-- RECORDS PROVIDED start --

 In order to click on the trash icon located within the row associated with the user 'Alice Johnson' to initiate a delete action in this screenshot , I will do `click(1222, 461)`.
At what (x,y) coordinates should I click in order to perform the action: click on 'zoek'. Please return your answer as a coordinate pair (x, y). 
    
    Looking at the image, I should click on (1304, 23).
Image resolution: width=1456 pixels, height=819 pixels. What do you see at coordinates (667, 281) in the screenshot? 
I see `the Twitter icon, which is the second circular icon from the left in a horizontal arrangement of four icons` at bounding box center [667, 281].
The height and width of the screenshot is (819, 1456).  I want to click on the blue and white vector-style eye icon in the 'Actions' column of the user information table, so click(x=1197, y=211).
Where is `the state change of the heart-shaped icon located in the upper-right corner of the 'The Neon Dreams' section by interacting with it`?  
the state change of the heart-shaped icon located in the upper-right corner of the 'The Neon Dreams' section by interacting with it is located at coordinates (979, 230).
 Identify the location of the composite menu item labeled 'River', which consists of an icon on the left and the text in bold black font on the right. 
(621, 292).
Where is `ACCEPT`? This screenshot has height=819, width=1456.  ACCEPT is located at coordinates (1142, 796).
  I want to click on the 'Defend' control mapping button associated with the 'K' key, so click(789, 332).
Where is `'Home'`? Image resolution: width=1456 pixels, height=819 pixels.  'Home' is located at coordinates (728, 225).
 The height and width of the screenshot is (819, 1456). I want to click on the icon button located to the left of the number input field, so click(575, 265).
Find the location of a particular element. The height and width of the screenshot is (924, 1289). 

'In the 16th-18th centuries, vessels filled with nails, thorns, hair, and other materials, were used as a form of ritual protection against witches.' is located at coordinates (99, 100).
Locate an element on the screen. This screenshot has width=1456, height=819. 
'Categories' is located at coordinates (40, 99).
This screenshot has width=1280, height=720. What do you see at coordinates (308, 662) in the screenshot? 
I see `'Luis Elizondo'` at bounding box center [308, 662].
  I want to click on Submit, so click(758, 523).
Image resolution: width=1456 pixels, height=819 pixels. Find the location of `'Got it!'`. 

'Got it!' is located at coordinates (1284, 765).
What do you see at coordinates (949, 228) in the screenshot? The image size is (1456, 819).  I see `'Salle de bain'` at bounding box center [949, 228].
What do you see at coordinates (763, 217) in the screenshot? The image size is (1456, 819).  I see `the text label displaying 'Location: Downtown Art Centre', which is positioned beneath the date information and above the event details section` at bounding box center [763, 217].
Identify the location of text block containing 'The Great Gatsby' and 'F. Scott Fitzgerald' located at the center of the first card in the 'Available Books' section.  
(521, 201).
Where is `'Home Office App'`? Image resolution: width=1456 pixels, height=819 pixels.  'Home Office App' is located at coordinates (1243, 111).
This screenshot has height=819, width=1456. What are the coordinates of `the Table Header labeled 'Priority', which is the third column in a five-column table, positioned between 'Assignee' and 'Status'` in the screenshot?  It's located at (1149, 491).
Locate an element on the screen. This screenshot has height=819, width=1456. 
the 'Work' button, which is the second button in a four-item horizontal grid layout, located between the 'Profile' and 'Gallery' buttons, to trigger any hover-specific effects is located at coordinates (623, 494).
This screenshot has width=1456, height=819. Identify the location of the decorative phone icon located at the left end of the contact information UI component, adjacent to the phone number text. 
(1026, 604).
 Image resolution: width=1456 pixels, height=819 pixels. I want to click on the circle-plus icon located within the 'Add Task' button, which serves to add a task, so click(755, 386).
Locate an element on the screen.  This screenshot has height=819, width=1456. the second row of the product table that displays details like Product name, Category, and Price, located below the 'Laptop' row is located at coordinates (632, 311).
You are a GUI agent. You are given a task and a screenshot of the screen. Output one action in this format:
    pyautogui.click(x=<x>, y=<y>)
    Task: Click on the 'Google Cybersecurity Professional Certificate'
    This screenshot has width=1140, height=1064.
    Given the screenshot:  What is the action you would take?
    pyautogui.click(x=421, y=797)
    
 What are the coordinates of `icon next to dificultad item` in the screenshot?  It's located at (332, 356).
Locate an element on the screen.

-- RECORDS PROVIDED end --

— YOUR OBJECTIVE —
Recast every one of the items above as a Markdown table with the columns Row and Item Line. Give each line its own numbered row and leave out blank lines.

— EXERCISE ANSWER —
| Row | Item Line |
|---|---|
| 1 |  In order to click on the trash icon located within the row associated with the user 'Alice Johnson' to initiate a delete action in this screenshot , I will do `click(1222, 461)`. |
| 2 | At what (x,y) coordinates should I click in order to perform the action: click on 'zoek'. Please return your answer as a coordinate pair (x, y).  |
| 3 |     Looking at the image, I should click on (1304, 23). |
| 4 | Image resolution: width=1456 pixels, height=819 pixels. What do you see at coordinates (667, 281) in the screenshot?  |
| 5 | I see `the Twitter icon, which is the second circular icon from the left in a horizontal arrangement of four icons` at bounding box center [667, 281]. |
| 6 | The height and width of the screenshot is (819, 1456).  I want to click on the blue and white vector-style eye icon in the 'Actions' column of the user information table, so click(x=1197, y=211). |
| 7 | Where is `the state change of the heart-shaped icon located in the upper-right corner of the 'The Neon Dreams' section by interacting with it`?   |
| 8 | the state change of the heart-shaped icon located in the upper-right corner of the 'The Neon Dreams' section by interacting with it is located at coordinates (979, 230). |
| 9 |  Identify the location of the composite menu item labeled 'River', which consists of an icon on the left and the text in bold black font on the right.  |
| 10 | (621, 292). |
| 11 | Where is `ACCEPT`? This screenshot has height=819, width=1456.  ACCEPT is located at coordinates (1142, 796). |
| 12 |   I want to click on the 'Defend' control mapping button associated with the 'K' key, so click(789, 332). |
| 13 | Where is `'Home'`? Image resolution: width=1456 pixels, height=819 pixels.  'Home' is located at coordinates (728, 225). |
| 14 |  The height and width of the screenshot is (819, 1456). I want to click on the icon button located to the left of the number input field, so click(575, 265). |
| 15 | Find the location of a particular element. The height and width of the screenshot is (924, 1289).  |
| 16 | 'In the 16th-18th centuries, vessels filled with nails, thorns, hair, and other materials, were used as a form of ritual protection against witches.' is located at coordinates (99, 100). |
| 17 | Locate an element on the screen. This screenshot has width=1456, height=819.  |
| 18 | 'Categories' is located at coordinates (40, 99). |
| 19 | This screenshot has width=1280, height=720. What do you see at coordinates (308, 662) in the screenshot?  |
| 20 | I see `'Luis Elizondo'` at bounding box center [308, 662]. |
| 21 |   I want to click on Submit, so click(758, 523). |
| 22 | Image resolution: width=1456 pixels, height=819 pixels. Find the location of `'Got it!'`.  |
| 23 | 'Got it!' is located at coordinates (1284, 765). |
| 24 | What do you see at coordinates (949, 228) in the screenshot? The image size is (1456, 819).  I see `'Salle de bain'` at bounding box center [949, 228]. |
| 25 | What do you see at coordinates (763, 217) in the screenshot? The image size is (1456, 819).  I see `the text label displaying 'Location: Downtown Art Centre', which is positioned beneath the date information and above the event details section` at bounding box center [763, 217]. |
| 26 | Identify the location of text block containing 'The Great Gatsby' and 'F. Scott Fitzgerald' located at the center of the first card in the 'Available Books' section.   |
| 27 | (521, 201). |
| 28 | Where is `'Home Office App'`? Image resolution: width=1456 pixels, height=819 pixels.  'Home Office App' is located at coordinates (1243, 111). |
| 29 | This screenshot has height=819, width=1456. What are the coordinates of `the Table Header labeled 'Priority', which is the third column in a five-column table, positioned between 'Assignee' and 'Status'` in the screenshot?  It's located at (1149, 491). |
| 30 | Locate an element on the screen. This screenshot has height=819, width=1456.  |
| 31 | the 'Work' button, which is the second button in a four-item horizontal grid layout, located between the 'Profile' and 'Gallery' buttons, to trigger any hover-specific effects is located at coordinates (623, 494). |
| 32 | This screenshot has width=1456, height=819. Identify the location of the decorative phone icon located at the left end of the contact information UI component, adjacent to the phone number text.  |
| 33 | (1026, 604). |
| 34 |  Image resolution: width=1456 pixels, height=819 pixels. I want to click on the circle-plus icon located within the 'Add Task' button, which serves to add a task, so click(755, 386). |
| 35 | Locate an element on the screen.  This screenshot has height=819, width=1456. the second row of the product table that displays details like Product name, Category, and Price, located below the 'Laptop' row is located at coordinates (632, 311). |
| 36 | You are a GUI agent. You are given a task and a screenshot of the screen. Output one action in this format: |
| 37 |     pyautogui.click(x=<x>, y=<y>) |
| 38 |     Task: Click on the 'Google Cybersecurity Professional Certificate' |
| 39 |     This screenshot has width=1140, height=1064. |
| 40 |     Given the screenshot:  What is the action you would take? |
| 41 |     pyautogui.click(x=421, y=797) |
| 42 |  What are the coordinates of `icon next to dificultad item` in the screenshot?  It's located at (332, 356). |
| 43 | Locate an element on the screen. |